DPPH (2, 2 – diphenyl-1-picrylhydrazyl) free radical-scavenging activity was measured according to the method described by Xu et al. (2015). The 3.2 mL mixture [0.8 mL of DPPH (0.4 mmol/L) and 2.4 mL of the tested sample] was determined at 517 nm after standing 30 min in dark at room temperature.
Scavenging rate (%) = [A0 – (Ax –Ax0)] × 100/A0 (1)
A control contained all the reaction reagents except for the samples was prepared and measured as A0. Ax was the result of samples and Ax0 is the absorbance for background without DPPH.
ABTS•+ antioxidant assay was performed according to Guo’s method with some modification (Guo et al., 2012). The working solution was prepared by dilution of stable ABTS+ free radicals. The absorbance of the mixture (30 µL of the tested sample and 3.0 mL ABTS+ working solution) was determined at 734 nm after 6 min of incubation at room temperature.
Scavenging rate (%) = [A0 – (Ax –B)] × 100/A0 (2)
A control contained all the reaction reagents except for the samples was prepared and measured as A0. Ax was the result of samples and B is the absorbance for background without ABTS+ working solution.
Hydroxyl radical-scavenging activity was determined according to the salicylic method (Xu et al., 2011). The 4 mL final volume reaction mixture contained 1 mL tested sample, 1 mL FeSO4 (9 mmol/L), 1 mL salicylic (9 mmol/L) and 1 mL H2O2 (8.8 mmol/L). After 60 min reaction at 37°C, the mixture was centrifuged at 10,000 g for 8 min. The absorbance of the reaction solutions was measured at 510 nm.
Scavenging rate (%) = [A0 – (Ax – C)] × 100/A0 (3)

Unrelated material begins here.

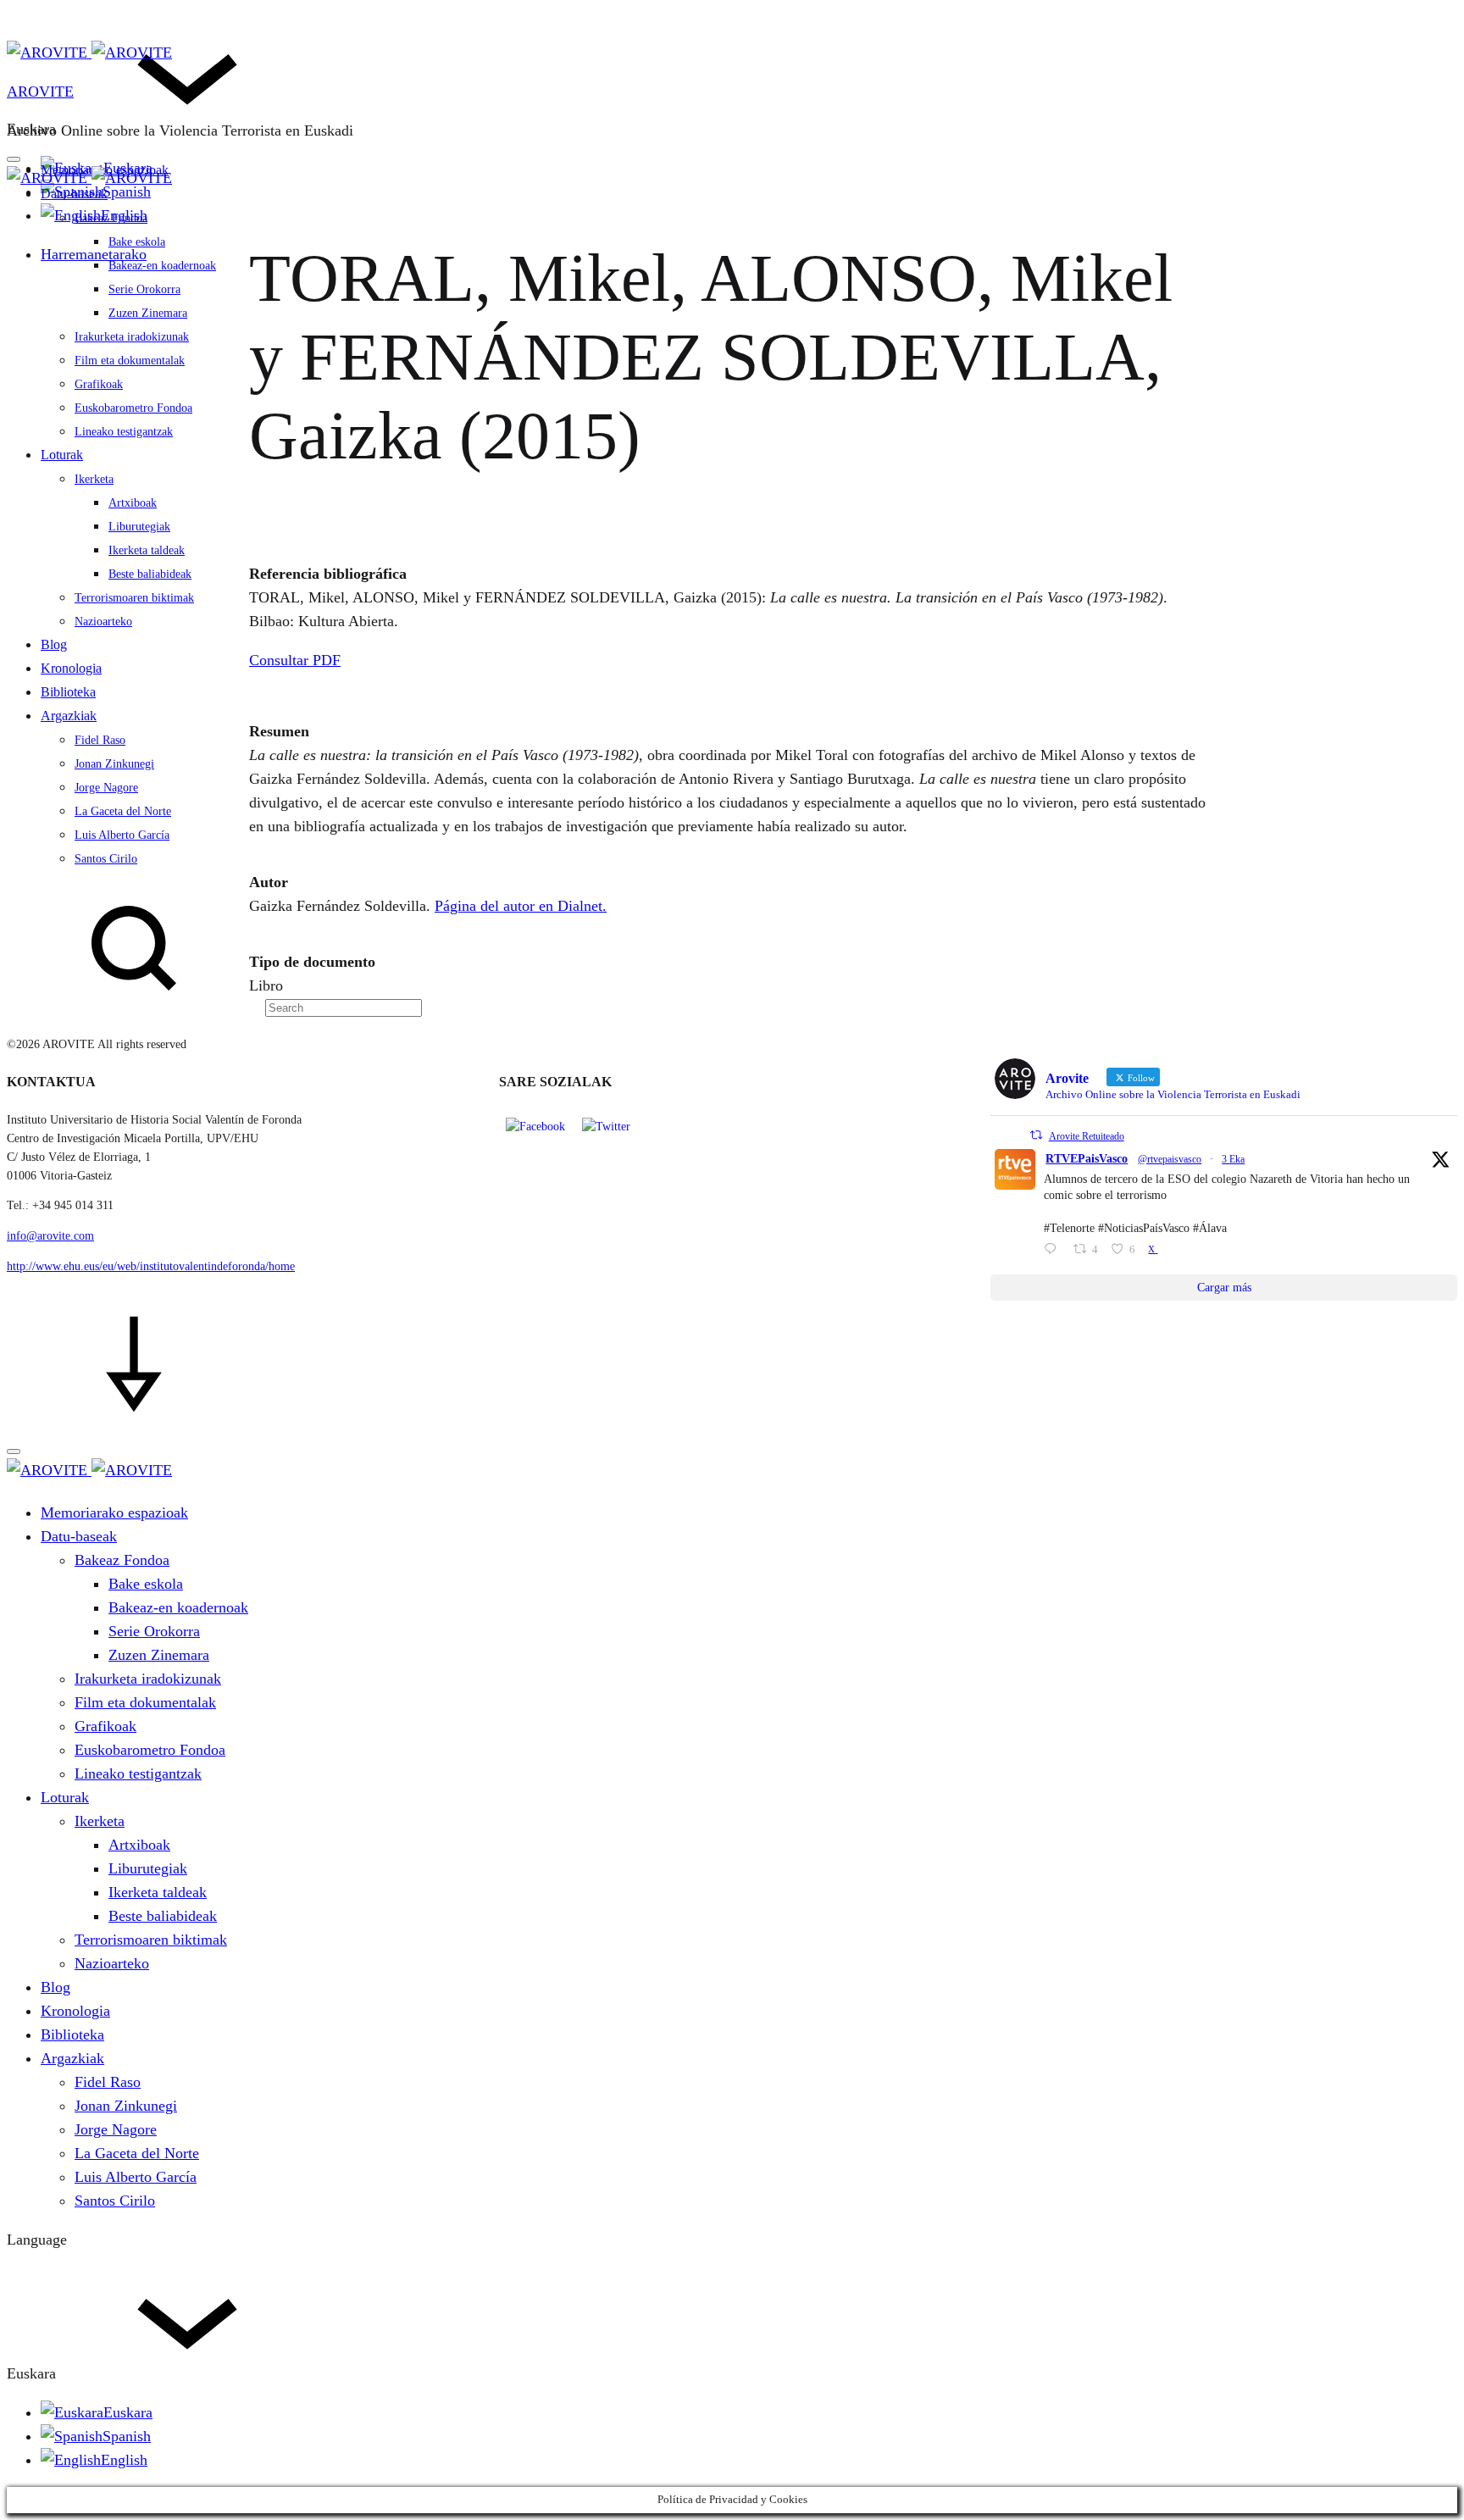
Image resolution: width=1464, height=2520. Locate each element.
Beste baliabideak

A control contained all the reaction reagents except for the samples was prepared and measured as A0. Ax was the result of samples and C is the absorbance for background without H2O2.
2.7. Statistical analysis
All the results were expressed as mean ± standard deviation (SD) of three independent determinations. All statistical analyses were performed by using the software SPSS Statistics 19.0. IC50 value of antioxidant activity, which is the concentration of an inhibitor where the response is reduced by half, was calculated by using probit analysis. Tests of significant differences were determined by Duncan’s multiple range tests at p = 0.05 or independent sample t-test (p = 0.05) by one-way analysis of variance of the data (ANOVA).
3. Results and discussion
3.1. Time courses of mycelial growth
Fig. 1 shows that the mycelial yield of I. obliquus from all the three media increased with the fermentation time till Day 9. The combination of WS and Tween 80 showed a synergistic stimulatory effect on the mycelial growth with a significant (P < 0.05) increase of 23.3% compared with the control group, while the individual addition of WS or Tween 80 achieved an increase of 14.1% and 2% (Xu et al., 2015), respectively. Although previous work demonstrated the individual addition of WS (Xu et al., 2014a) or Tween 80 (Xu et al., 2015) increased the yields of I. obliquus in the fermentation processes, the synergistic effect was first found in this study. The effect partly resulted from the surfactant assistance. Tween 80 was found to affect mass transfer by changing composition in P. tuber-regium mycelial cell membrane and significantly increased the glucose consumption rate, resulting in the enhanced growth (Zhang & Cheung, 2011). However, the straw biomass biodegradation as carbon sources for growth requirements (Salvachúa et al., 2011) likely was enhanced with Tween 80 assistance and played a more important role. Therefore, the effect of Tween 80 on WS biodegradation by I. obliquus under SmF was investigated to better understand the synergistic effect.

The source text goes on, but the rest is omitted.